** DIRECTIONS **
Transcribe exactly, and without pictures, the lines from the one that contains "Task: Click the" through the last line of the material.

** EXERCISE DATA **
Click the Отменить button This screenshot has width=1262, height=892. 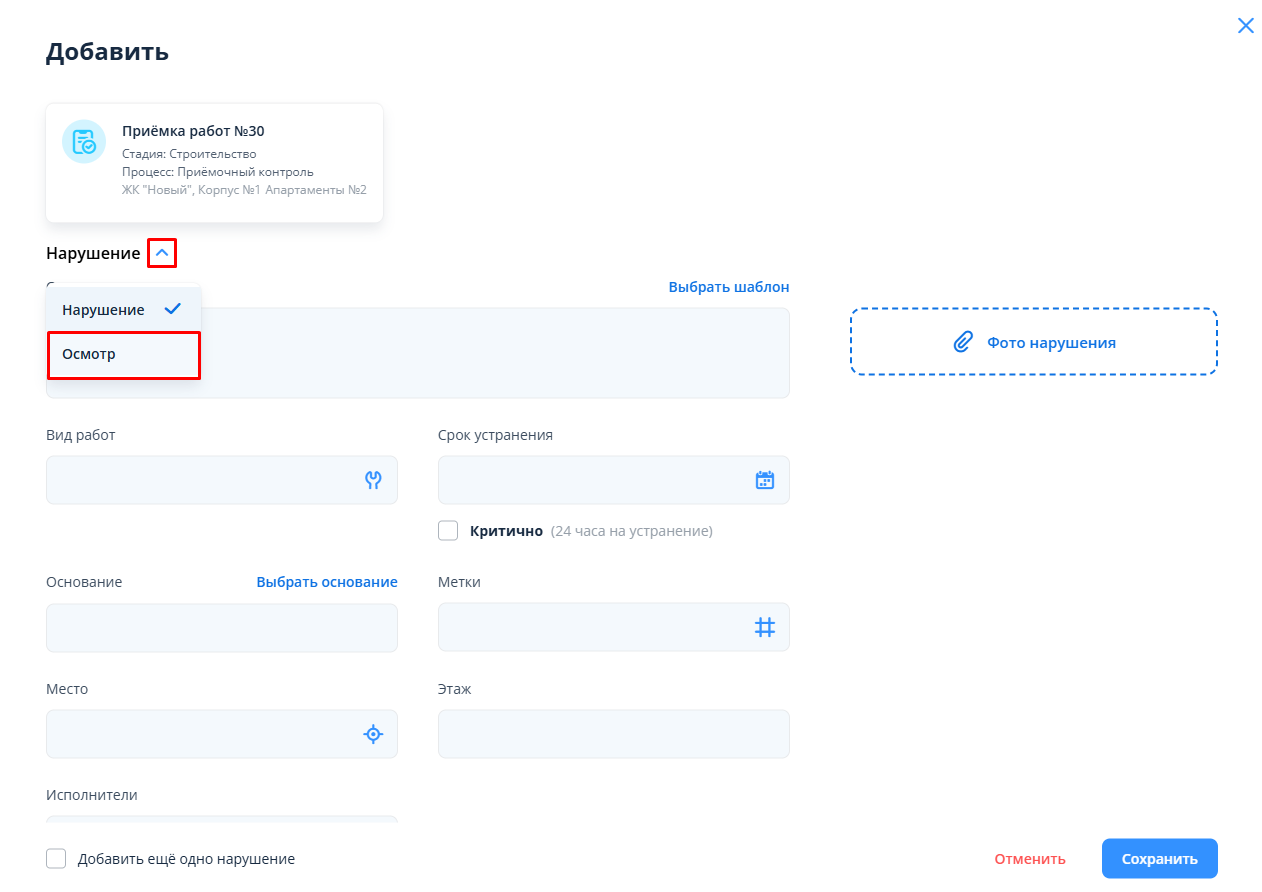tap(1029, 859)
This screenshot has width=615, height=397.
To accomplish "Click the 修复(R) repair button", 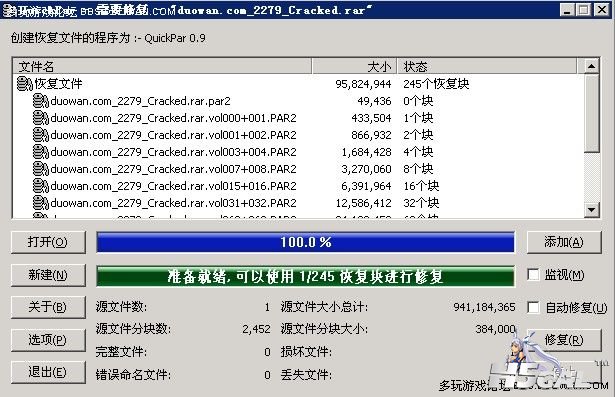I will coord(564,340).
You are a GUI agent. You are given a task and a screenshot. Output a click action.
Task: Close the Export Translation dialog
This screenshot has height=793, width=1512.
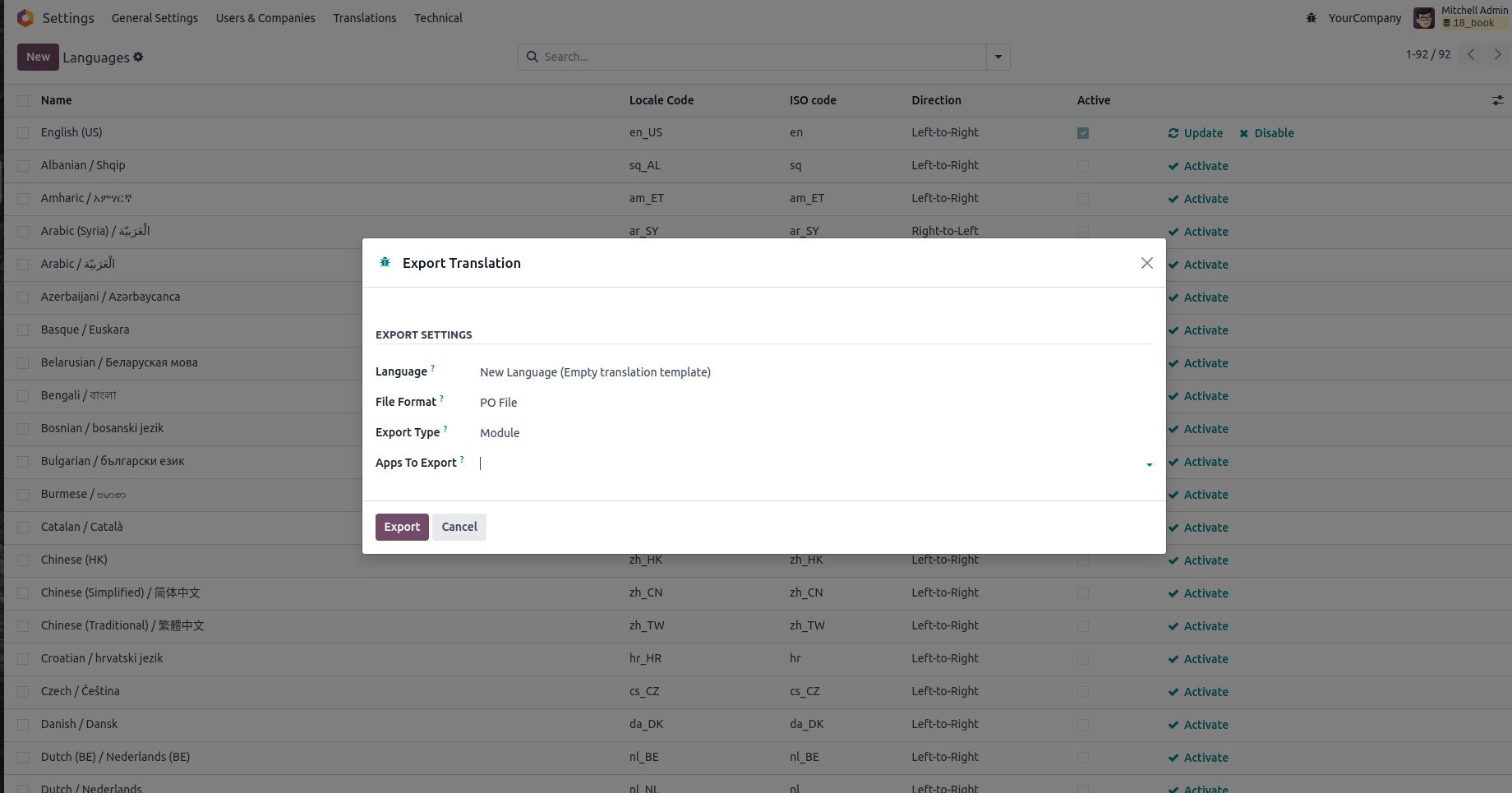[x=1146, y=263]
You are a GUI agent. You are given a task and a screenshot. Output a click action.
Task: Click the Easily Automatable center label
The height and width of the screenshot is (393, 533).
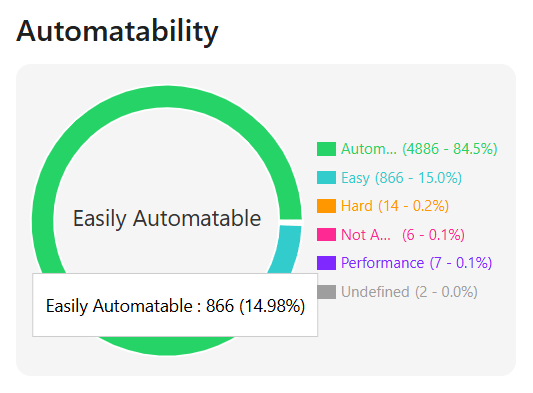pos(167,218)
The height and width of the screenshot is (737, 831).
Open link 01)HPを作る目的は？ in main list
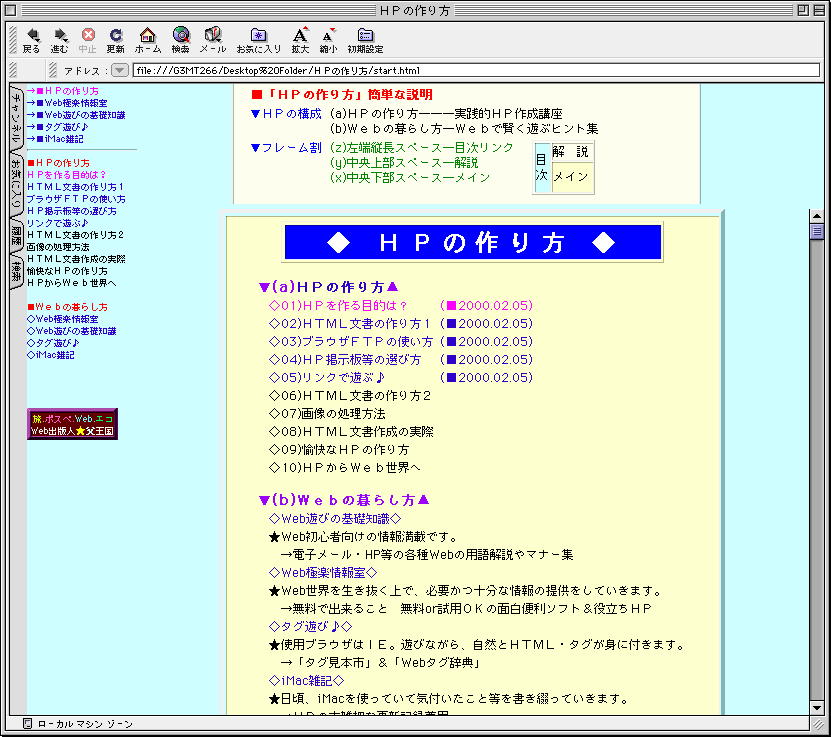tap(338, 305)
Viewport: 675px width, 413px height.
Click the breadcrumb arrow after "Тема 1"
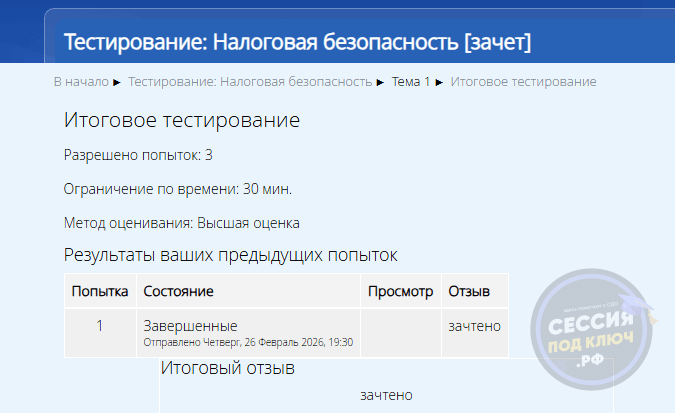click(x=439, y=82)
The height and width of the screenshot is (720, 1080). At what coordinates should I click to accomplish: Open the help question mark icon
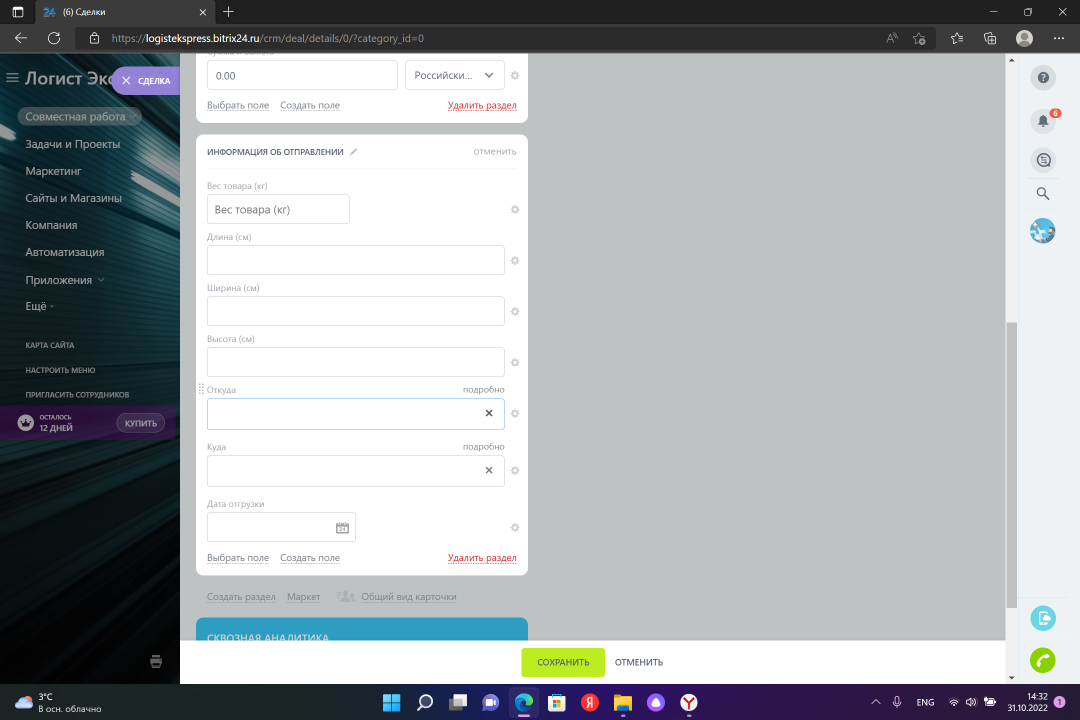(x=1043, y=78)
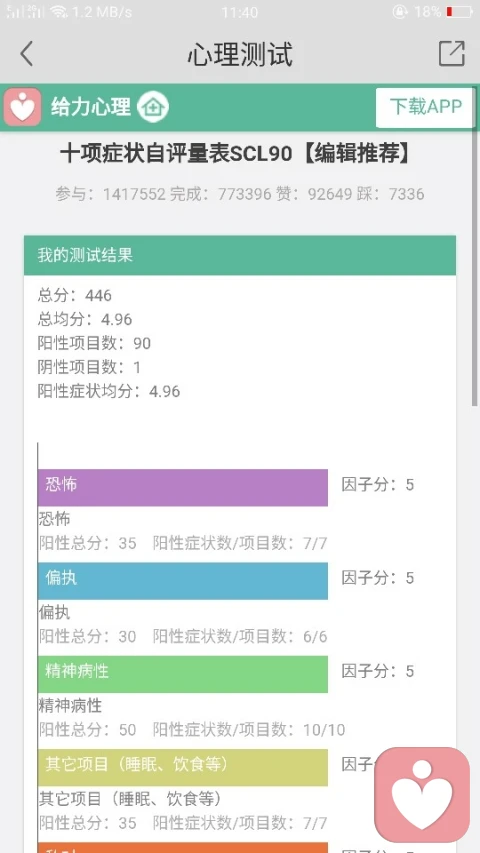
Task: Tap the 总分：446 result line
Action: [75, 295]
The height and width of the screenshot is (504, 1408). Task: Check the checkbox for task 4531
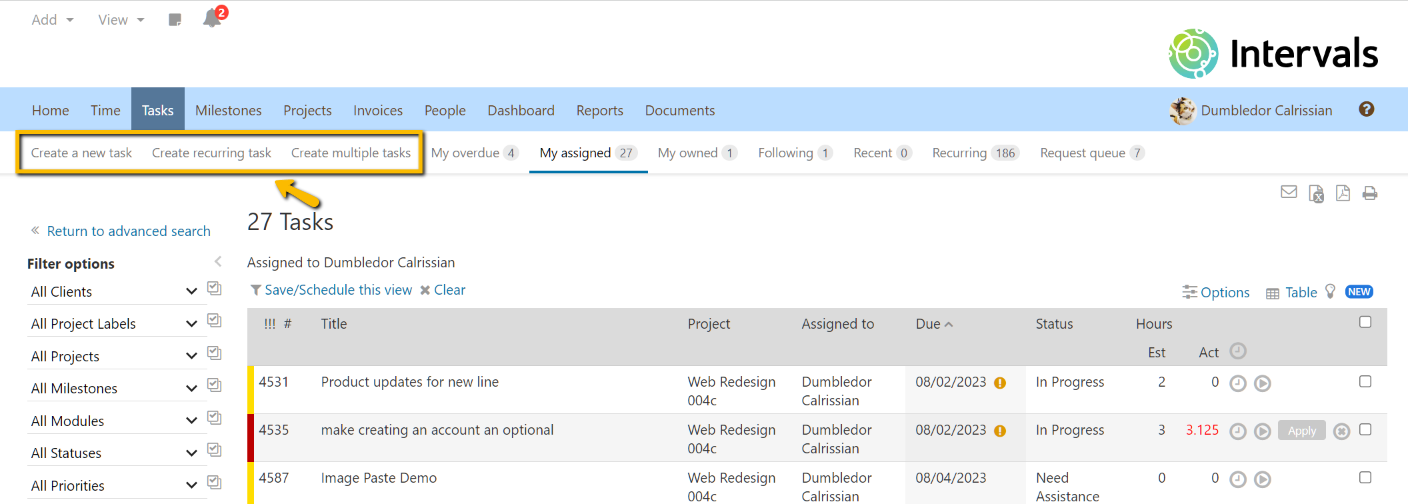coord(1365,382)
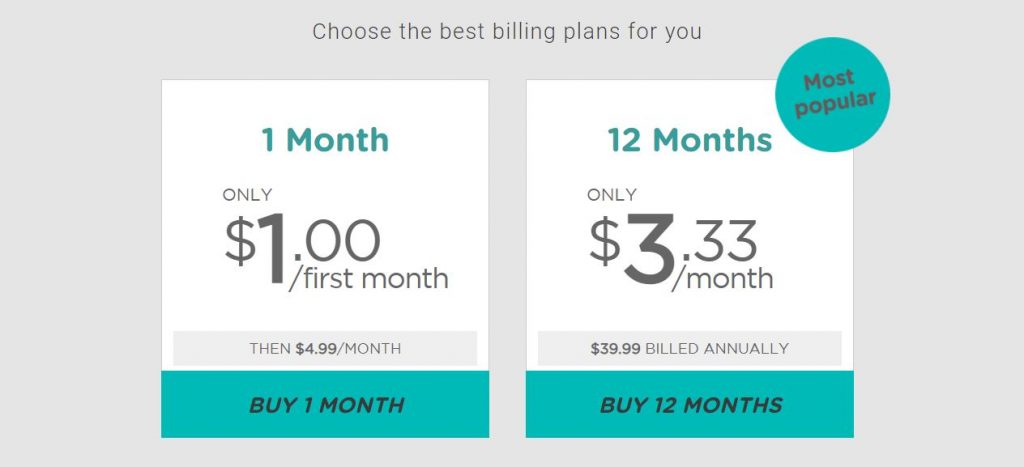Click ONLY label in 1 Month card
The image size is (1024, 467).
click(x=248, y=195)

** SOLUTION TO THE PROBLEM **
Task: Click the Easily Automatable center label
The height and width of the screenshot is (393, 533).
pos(167,218)
The height and width of the screenshot is (737, 831).
Open link 01)HPを作る目的は？ in main list
tap(338, 305)
Viewport: 675px width, 413px height.
Click the breadcrumb arrow after "Тема 1"
click(x=439, y=82)
The height and width of the screenshot is (720, 1080). At what coordinates should I click to accomplish: Open the help question mark icon
(x=1043, y=78)
Task: Tap the 总分：446 result line
Action: [75, 295]
The height and width of the screenshot is (504, 1408). Task: Check the checkbox for task 4531
coord(1365,382)
Click ONLY label in 1 Month card
The image size is (1024, 467).
click(x=248, y=195)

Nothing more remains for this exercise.